The article discussed how word got out last month of a settlement between the U.S. Securities and Exchange Commission and a former executive of GSI Commerce over charges the executive encouraged insider trading in advance of GSI's sale to eBay was an example of dozens of insider trading cases the SEC brings every year.

For the mergers and acquisitions attorneys working on public company deals, the policing of insider trading is something that has to fall largely on the shoulders of the SEC and the public companies themselves.

Doug said he views his role as one of not just ensuring his clients don't break the laws on insider trading that many executives are already aware of, but also making sure they don't do anything that could cause the SEC to open an investigation regardless of whether charges are ultimately filed.
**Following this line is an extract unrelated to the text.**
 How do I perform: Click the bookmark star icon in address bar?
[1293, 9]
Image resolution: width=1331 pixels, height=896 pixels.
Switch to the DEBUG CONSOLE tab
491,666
“The people who are involved in transactions like this are very sophisticated and they do know basically what's going on, but I also think that it is incredibly important to remind them ... you're not necessarily trying to help them win the lawsuit when it's filed ... you are trying to avoid ever getting that call in the first instance. So it just requires being more sensitive to these issues than just staying on the right side of the law.”

That might mean not just advising against trading their own stock, but as was the issue in the GSI matter, advising them not to have any family or friends trade the stock or even mention the deal they are working on to a family or friend who may on their own determine to make a trade based on that information, Doug said.